Drug-Loaded Polymer-Coated Graphitic Carbon Nanocages for Highly Efficient in Vivo Near-Infrared Laser-Induced Synergistic Therapy through Enhancing Initial Temperature

Abstract

Graphitic carbon nanocages (GCNCs) have unique geometric structures and physical properties, which have been extensively investigated for various applications. However, no reports focusing on using GCNCs and polymer-coated GCNCs for solid tumor ablation induced by near-infrared laser irradiation under enhanced initial body temperature, or on the biosafety of GCNCs in vivo, have been published. Here, we developed chitosan (CS)-coated GCNCs and showed that both GCNCs and GCNCs/CS in mouse tumors can rapidly convert an 808 nm laser light energy into heat, which efficiently kill nasopharyngeal carcinoma cells and inhibit tumor growth.

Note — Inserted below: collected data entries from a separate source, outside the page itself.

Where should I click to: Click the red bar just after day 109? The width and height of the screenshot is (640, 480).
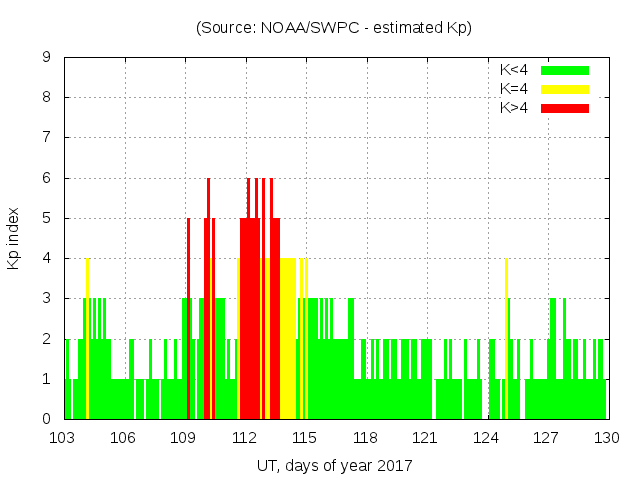click(188, 320)
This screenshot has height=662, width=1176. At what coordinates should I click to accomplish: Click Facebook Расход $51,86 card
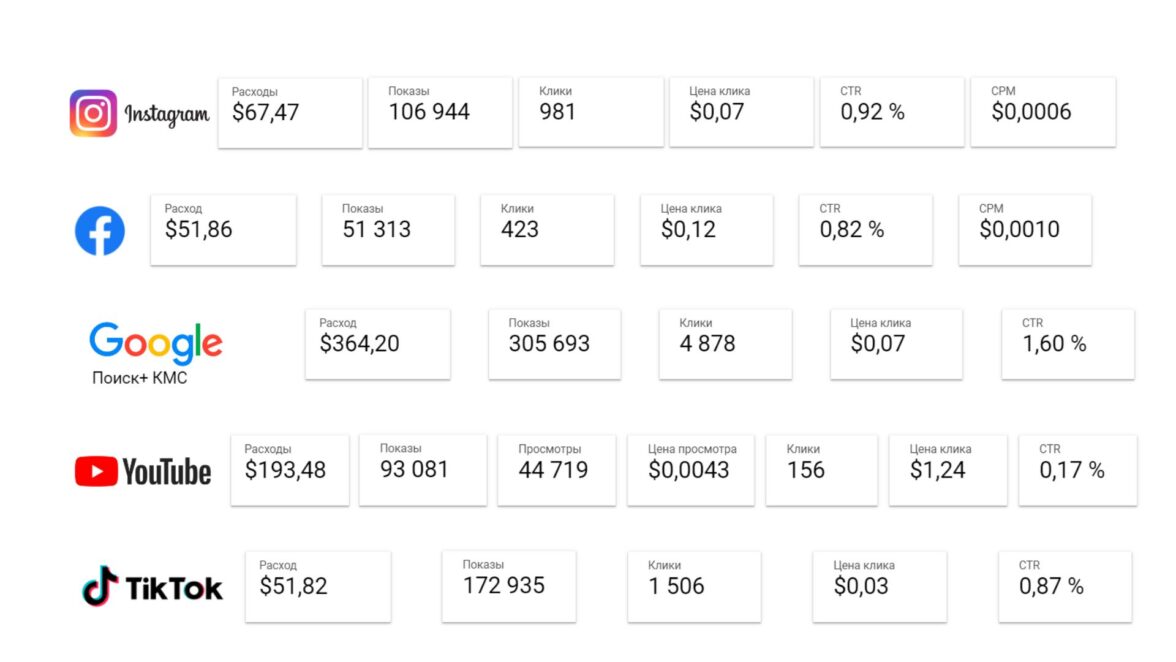(223, 230)
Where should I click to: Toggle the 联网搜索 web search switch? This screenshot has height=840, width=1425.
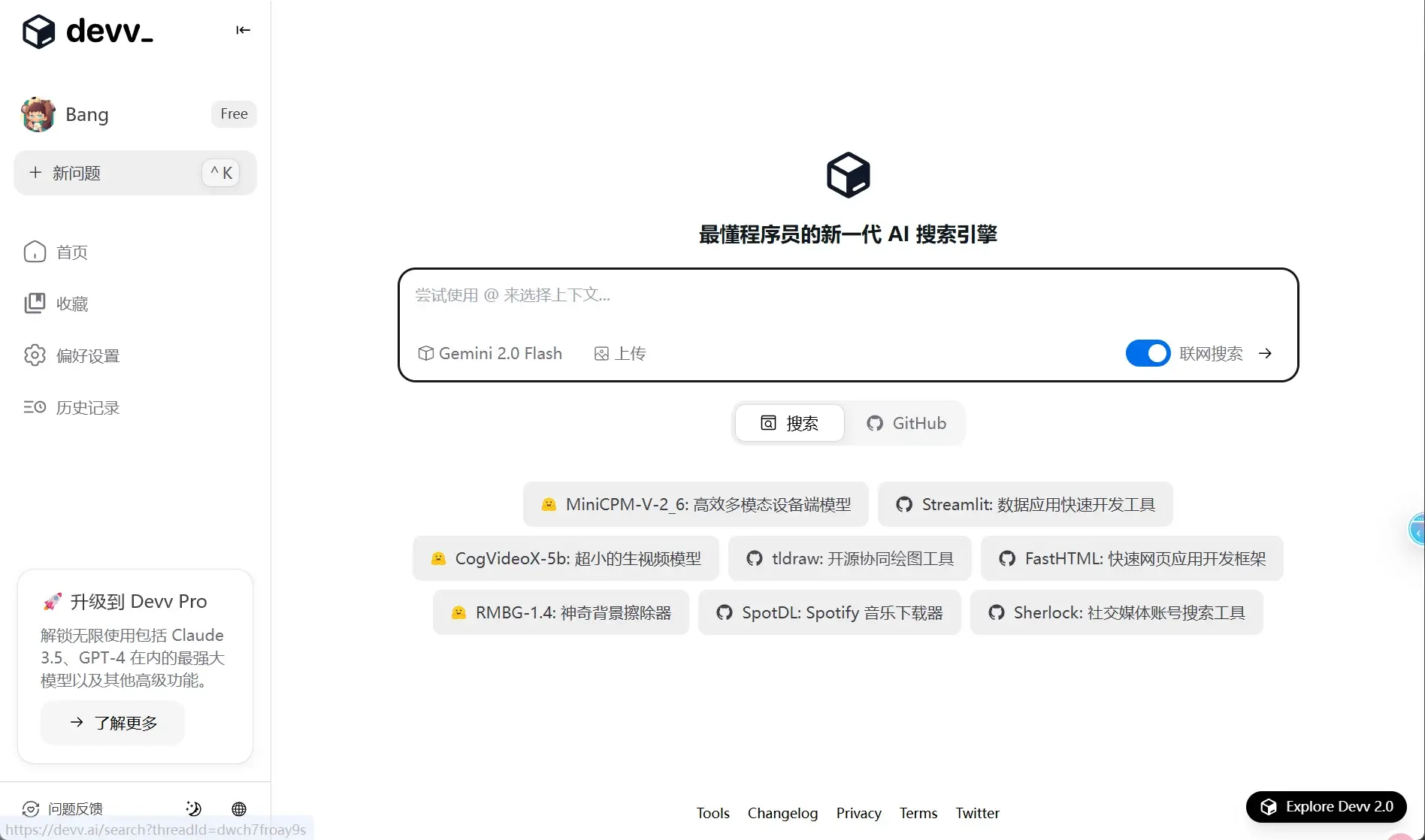coord(1147,353)
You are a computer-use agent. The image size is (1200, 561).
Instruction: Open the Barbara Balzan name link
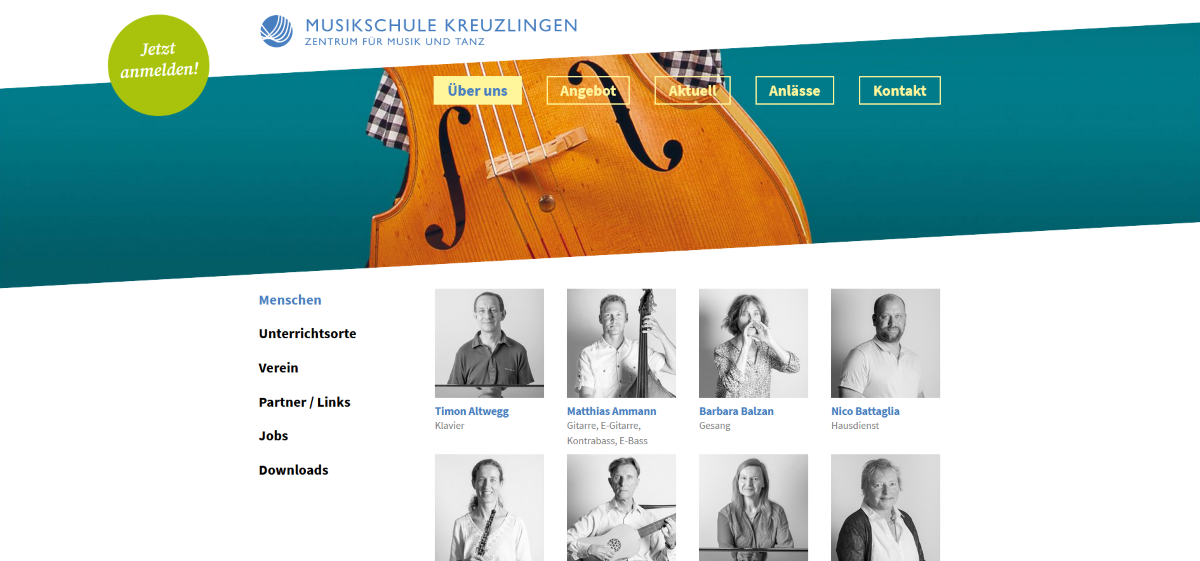pyautogui.click(x=736, y=411)
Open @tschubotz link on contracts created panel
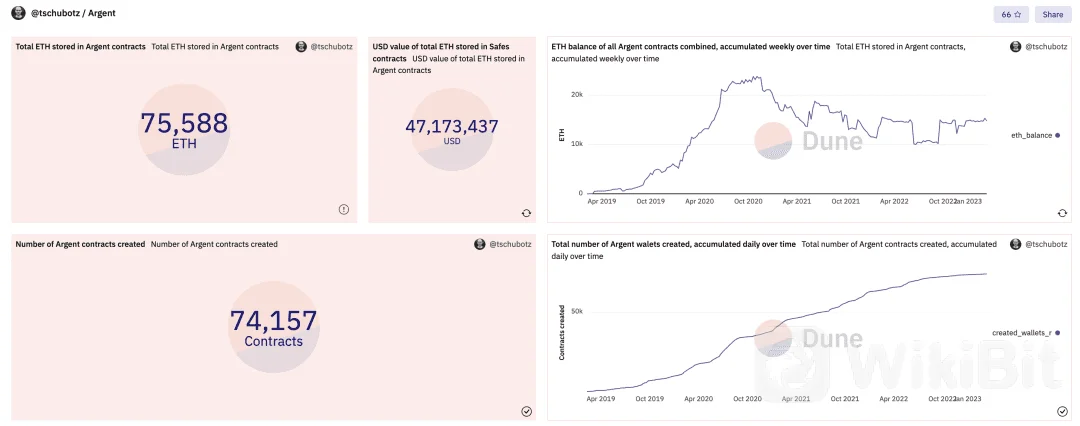Image resolution: width=1080 pixels, height=426 pixels. pos(510,244)
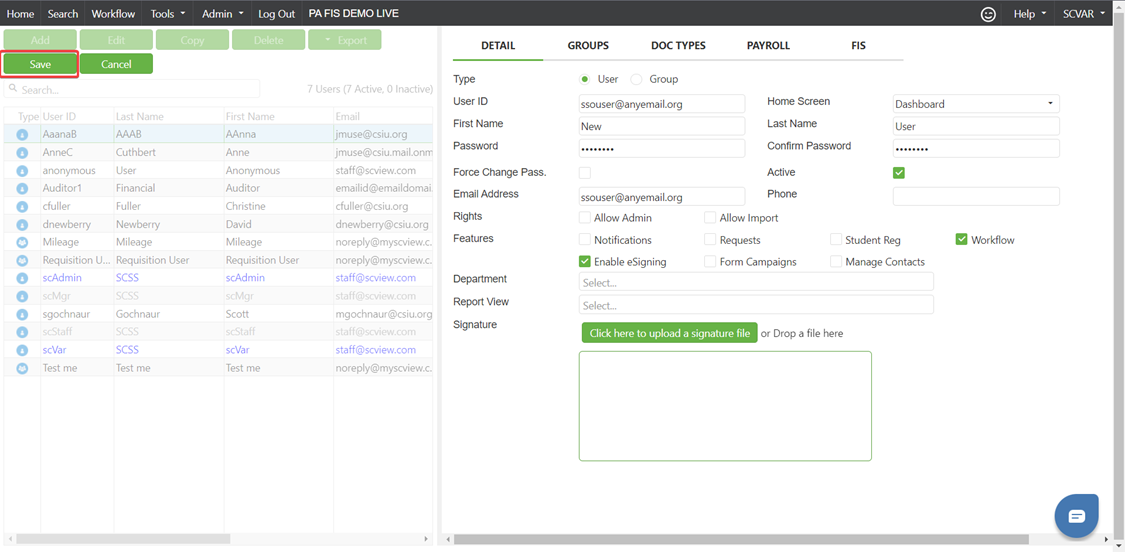Enable the Force Change Pass. checkbox
Viewport: 1125px width, 552px height.
click(x=585, y=173)
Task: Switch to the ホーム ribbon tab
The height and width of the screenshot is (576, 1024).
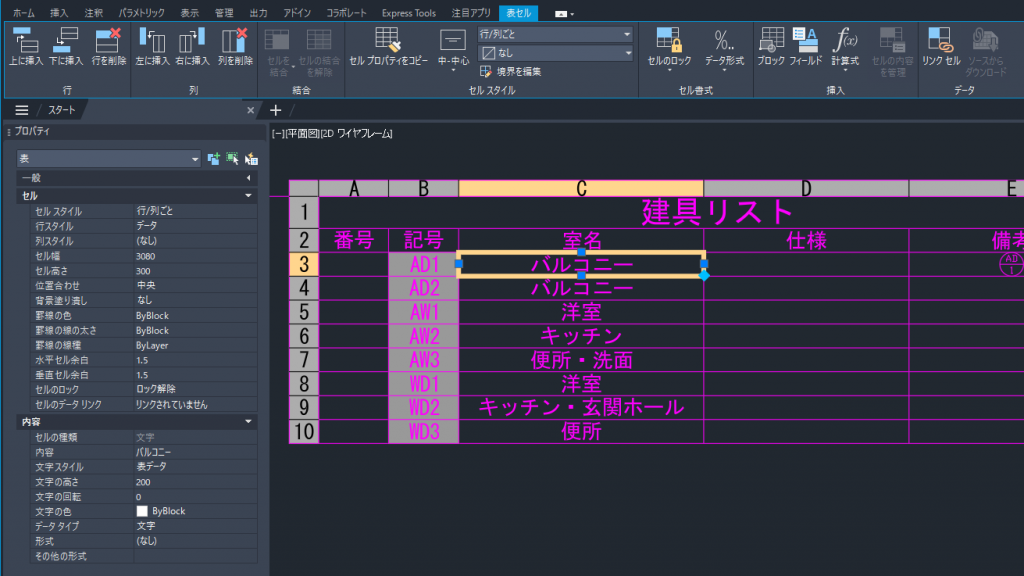Action: 23,12
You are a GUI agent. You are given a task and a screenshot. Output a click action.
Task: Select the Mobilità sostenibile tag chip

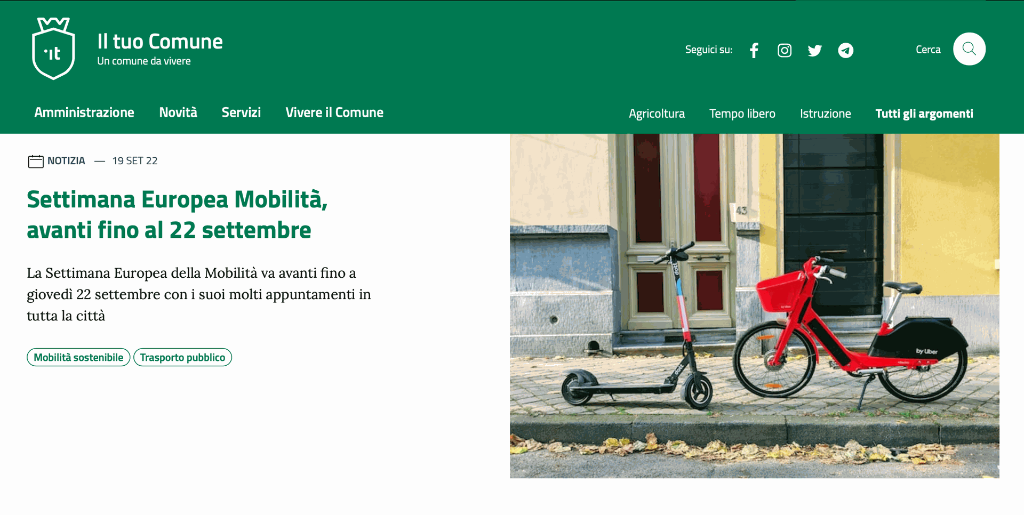[x=78, y=358]
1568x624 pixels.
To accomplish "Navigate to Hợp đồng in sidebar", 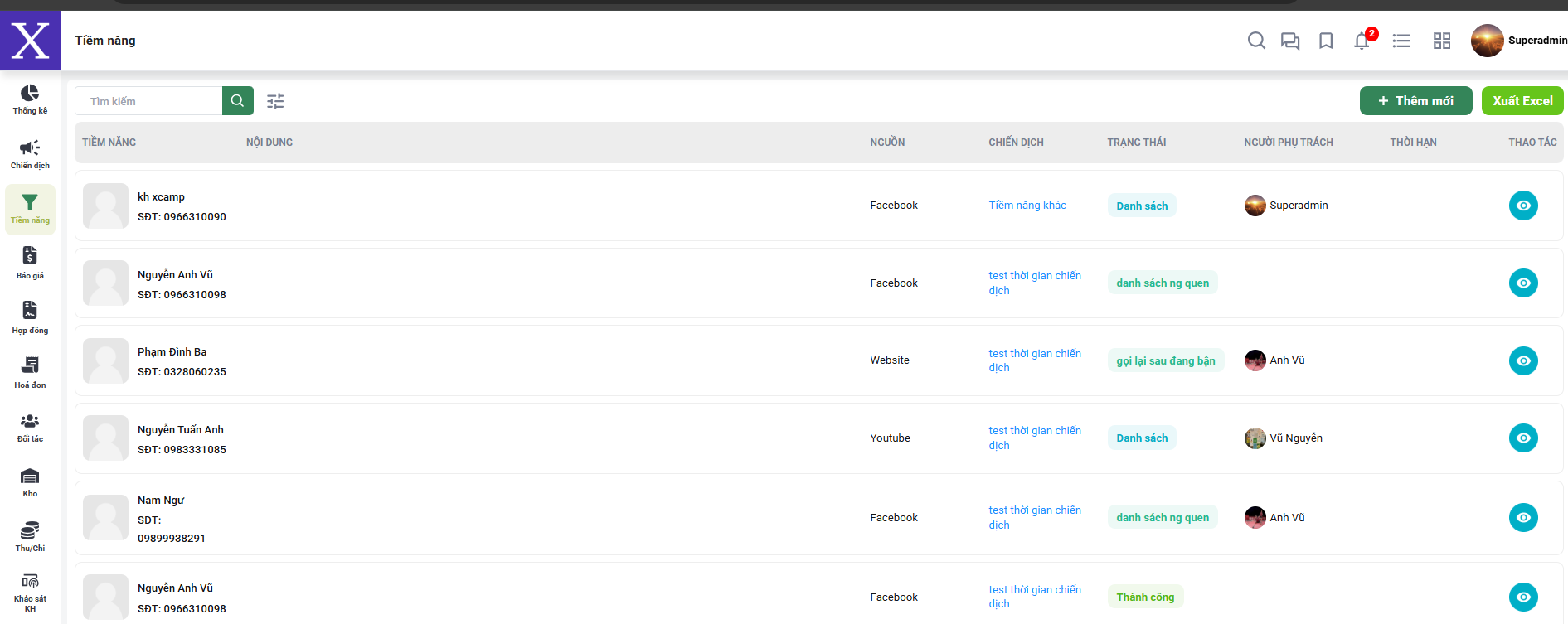I will [x=30, y=318].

The tumors are further damaged by the phototoxicity of GCNCs/CS after loading with 5-Fluorouracil (5FU). Tumors are no longer detected after 6 days of 5FU-GCNCs/CS treatment under irradiation, which is due to the synergistic effect of the photothermal response of GCNCs and the chemotherapy of 5FU. None of the tumors reappeared during the following 12 days of no irradiation. Interestingly, increasing the initial body temperature of the mice significantly improved the photothermal effect of GCNCs in vivo and the synergistic effect of photothermal therapy and chemotherapy, thus accelerating the shrinking of tumors. To the best of our knowledge, this is the first study to improve the photothermal ablation of GCNCs and synergetic photothermal-chemotherapy of drug-loaded GCNCs through enhancing the initial body temperature. As the results show that GCNCs, GCNCs/CS, and 5FU-GCNCs/CS are safe in mice after intratumoral injection both with and without laser irradiation, our technique may have great potential for future clinical translation.